Professor’s solo comedy performance transformed into memoir
Janna Goodwin had three decades of experience writing and performing for theater when she joined the communications faculty at Regis. As her attention shifted away from the stage and toward building courses, she decided to write one last piece before retiring from theater altogether.
After successfully performing the resulting hour-long, standalone, solo comedy piece at venues in New York, Denver and San Francisco and publishing short stories based on the material, Goodwin’s work caught the eye of a publisher, who asked if she had more.
The result is The End of the World Notwithstanding, a book of essays released in April.
The first chapter documents the beginning of the project: After a trip to the Grand Canyon with her husband, Goodwin returned home so inspired that she immediately set off to Wyoming for a personal writing retreat.
Once she got there, any plans for quiet reflection and writing were dashed by a wildfire that threated to encroach on the cabin where she was staying. In the chapter, Goodwin shares the worries that consumed her trip.

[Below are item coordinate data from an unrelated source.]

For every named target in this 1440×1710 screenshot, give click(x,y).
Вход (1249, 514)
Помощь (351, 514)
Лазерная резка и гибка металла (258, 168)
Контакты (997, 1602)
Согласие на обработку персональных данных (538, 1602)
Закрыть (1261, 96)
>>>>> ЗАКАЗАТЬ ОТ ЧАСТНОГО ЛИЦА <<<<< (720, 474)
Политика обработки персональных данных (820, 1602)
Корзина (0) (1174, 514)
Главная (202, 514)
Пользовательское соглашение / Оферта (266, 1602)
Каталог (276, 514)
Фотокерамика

“I was journaling the whole time, and I thought, ‘This is what it’s going to be about,’ because I have a lot of stories where I am risk-averse, overly attentive to the environment,” Goodwin said. “I have a lot of stories where I was not attentive enough.”

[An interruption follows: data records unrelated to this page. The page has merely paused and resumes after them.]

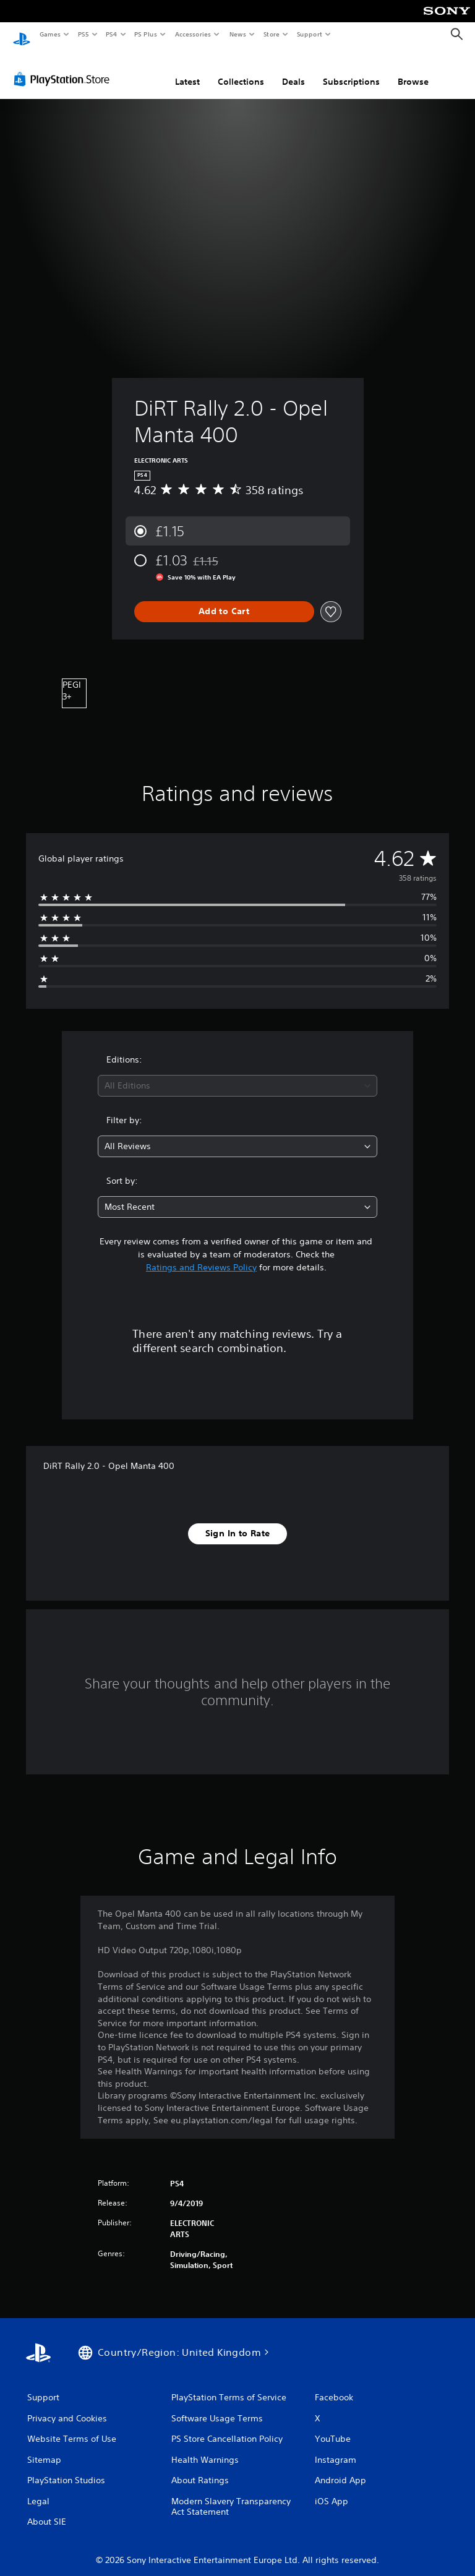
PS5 (83, 34)
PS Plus (146, 34)
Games (49, 34)
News (237, 34)
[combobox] (237, 1074)
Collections (241, 69)
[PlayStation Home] (21, 34)
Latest (187, 69)
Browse (413, 69)
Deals (293, 69)
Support (309, 34)
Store (271, 34)
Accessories (192, 34)
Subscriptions (351, 69)
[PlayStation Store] (64, 67)
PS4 (111, 34)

Throughout the book, Goodwin details anxiety about the possibility of encountering a tsunami during a visit to the Pacific Northwest, struggles with an uncontrollable housecat, a near-encounter with a tornado and travels that took her from Oregon to Paris. The book also goes into deeper topics, including one chapter about sexual assault that never made it into the live performance.
“I wanted to tell these stories in the show, (but) my director and some preview audiences said it changed it from a kind of lively and light-hearted comedy,” she said. “‘I took it out of the show. The whole chapter was put back in when I realized that it might fly in a literary collection a little bit better. And I think it does. It may surprise certain readers because the rest of the material does kind of float on the on the top of the question of mortality in danger, and that one sort of sinks down a little bit deeper. I don't like to think of it as a dark chapter, but it is. I mean, fairytales are dark.”
Since it was published, the book has been highlighted by Kirkus, and Goodwin has participated in virtual and live events across the country.
In addition to her work in the communications department, Goodwin is a playwriting mentor in the Mile-High MFA program. Although she has another novel in the works, for now, her main focus is on her work at Regis that includes building two new communications courses.